A heat map presents the KS test between two normalized distributions of driving patterns among all drivers, as shown in Figure 3. The red color represents a huge difference between the driving styles of the two drivers, and purple means that the two drivers are quite similar to each other. By the way, the values of the statistic are equal to 0, which are drawn with dark purple color.

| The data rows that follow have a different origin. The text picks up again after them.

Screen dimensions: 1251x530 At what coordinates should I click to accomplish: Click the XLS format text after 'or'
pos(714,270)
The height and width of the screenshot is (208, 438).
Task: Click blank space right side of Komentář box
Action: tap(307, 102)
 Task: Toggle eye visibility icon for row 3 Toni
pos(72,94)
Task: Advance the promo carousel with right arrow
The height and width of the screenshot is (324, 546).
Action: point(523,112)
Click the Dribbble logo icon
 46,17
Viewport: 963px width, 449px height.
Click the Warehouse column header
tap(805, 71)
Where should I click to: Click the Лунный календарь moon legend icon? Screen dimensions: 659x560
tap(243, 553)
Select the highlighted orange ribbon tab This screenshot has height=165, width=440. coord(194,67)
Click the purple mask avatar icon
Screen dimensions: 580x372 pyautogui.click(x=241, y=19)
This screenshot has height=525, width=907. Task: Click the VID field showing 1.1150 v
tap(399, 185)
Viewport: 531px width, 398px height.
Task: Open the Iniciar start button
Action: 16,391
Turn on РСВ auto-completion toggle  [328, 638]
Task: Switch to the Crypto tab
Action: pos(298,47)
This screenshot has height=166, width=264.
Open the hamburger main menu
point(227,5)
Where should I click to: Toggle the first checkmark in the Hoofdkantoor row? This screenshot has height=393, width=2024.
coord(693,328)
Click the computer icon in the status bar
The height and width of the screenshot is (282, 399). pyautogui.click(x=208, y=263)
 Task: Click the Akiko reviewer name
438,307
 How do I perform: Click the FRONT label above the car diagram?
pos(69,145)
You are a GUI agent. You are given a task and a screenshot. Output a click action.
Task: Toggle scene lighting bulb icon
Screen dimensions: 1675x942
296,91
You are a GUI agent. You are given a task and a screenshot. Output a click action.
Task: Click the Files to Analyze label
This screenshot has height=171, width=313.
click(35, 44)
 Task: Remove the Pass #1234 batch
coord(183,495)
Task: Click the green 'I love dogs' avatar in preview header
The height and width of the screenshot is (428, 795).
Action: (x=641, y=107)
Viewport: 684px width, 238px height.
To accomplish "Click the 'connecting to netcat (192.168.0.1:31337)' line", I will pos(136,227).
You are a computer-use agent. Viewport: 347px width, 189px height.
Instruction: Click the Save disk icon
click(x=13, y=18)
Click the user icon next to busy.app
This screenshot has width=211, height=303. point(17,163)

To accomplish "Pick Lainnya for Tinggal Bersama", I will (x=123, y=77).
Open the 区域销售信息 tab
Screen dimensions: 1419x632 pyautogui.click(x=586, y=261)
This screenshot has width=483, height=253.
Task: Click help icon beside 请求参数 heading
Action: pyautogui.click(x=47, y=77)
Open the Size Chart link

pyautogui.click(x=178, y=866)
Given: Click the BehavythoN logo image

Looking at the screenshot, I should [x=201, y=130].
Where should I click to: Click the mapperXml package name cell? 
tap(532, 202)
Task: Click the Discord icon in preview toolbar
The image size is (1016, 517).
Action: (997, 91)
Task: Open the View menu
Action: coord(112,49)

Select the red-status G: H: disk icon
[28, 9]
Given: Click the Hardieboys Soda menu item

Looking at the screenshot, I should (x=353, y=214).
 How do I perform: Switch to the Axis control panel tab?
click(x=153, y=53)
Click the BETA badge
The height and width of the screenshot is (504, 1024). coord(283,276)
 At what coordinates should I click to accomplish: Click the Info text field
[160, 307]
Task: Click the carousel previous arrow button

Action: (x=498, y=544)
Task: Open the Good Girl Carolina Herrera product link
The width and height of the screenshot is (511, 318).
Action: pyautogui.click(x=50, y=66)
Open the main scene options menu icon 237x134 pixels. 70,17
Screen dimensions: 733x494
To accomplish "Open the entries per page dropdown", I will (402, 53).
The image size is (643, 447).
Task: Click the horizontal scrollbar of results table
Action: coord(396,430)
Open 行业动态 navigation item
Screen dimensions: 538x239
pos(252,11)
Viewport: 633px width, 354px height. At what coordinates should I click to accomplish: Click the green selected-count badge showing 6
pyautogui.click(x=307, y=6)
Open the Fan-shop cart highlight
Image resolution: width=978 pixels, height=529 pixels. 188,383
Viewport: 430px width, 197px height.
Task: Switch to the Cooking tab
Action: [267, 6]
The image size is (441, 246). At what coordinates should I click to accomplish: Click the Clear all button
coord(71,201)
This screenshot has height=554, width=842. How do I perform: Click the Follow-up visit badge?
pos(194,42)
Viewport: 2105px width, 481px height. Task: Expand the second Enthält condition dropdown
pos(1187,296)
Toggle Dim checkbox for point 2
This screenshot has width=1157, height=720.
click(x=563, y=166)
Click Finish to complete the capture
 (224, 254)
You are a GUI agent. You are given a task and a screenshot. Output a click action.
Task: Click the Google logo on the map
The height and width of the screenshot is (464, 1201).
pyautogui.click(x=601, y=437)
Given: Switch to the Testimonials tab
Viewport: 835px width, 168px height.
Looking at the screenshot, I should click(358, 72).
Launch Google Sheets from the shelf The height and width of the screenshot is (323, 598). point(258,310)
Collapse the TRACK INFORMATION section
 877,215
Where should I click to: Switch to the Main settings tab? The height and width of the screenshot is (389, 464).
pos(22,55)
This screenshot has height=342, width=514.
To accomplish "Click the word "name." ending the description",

From Figure 3, on the one hand, we know that the occurrence probability of behavior semantics for driver #21 is significantly different from many other drivers, especially different from some drivers (i.e., drivers #3, #10, #23, #28, #29, #30, etc). On the other hand, driver #13 is similar to others, especially similar to drivers #4, #6, #7, #8, #10, etc. Last but not least, drivers #15 ∼ #23 are significantly similar to each other, as they have blocks of similar color. In summary, the KS test can compare the degree of similarity or dissimilarity of driving styles for two drivers.

#### 5. Conclusions

In this paper, we select the MHMM model to label behavior semantics. The normalized frequency distribution of behavior semantics is adopted to analyze driving style. Feature variables are divided into different behavioral semantic patterns, and the similarity of different driving styles is also compared through this model. The main findings can be summarized as follows:(1)Compared with the conventional HMM model, the MHMM model can better recognize the driving patterns. MHMM can identify the heterogeneity of data and divide the car-following data into different behavioral semantics. The MHMM model can also provide reasonable behavioral semantic segmentation results.(2)We can adopt the normalized frequency distribution of driving behavior semantics to analyze personalized driving styles, instead of statistical indicators, which allows us to intuitively analyze driving styles. The normalized frequency distribution of driving behavior semantics is consistent with the results of previous studies and requires less computational time.(3)The KS test can quantitatively evaluate the similarity and dissimilarity of driving styles for different drivers. This method can be useful for identifying personalized driving styles.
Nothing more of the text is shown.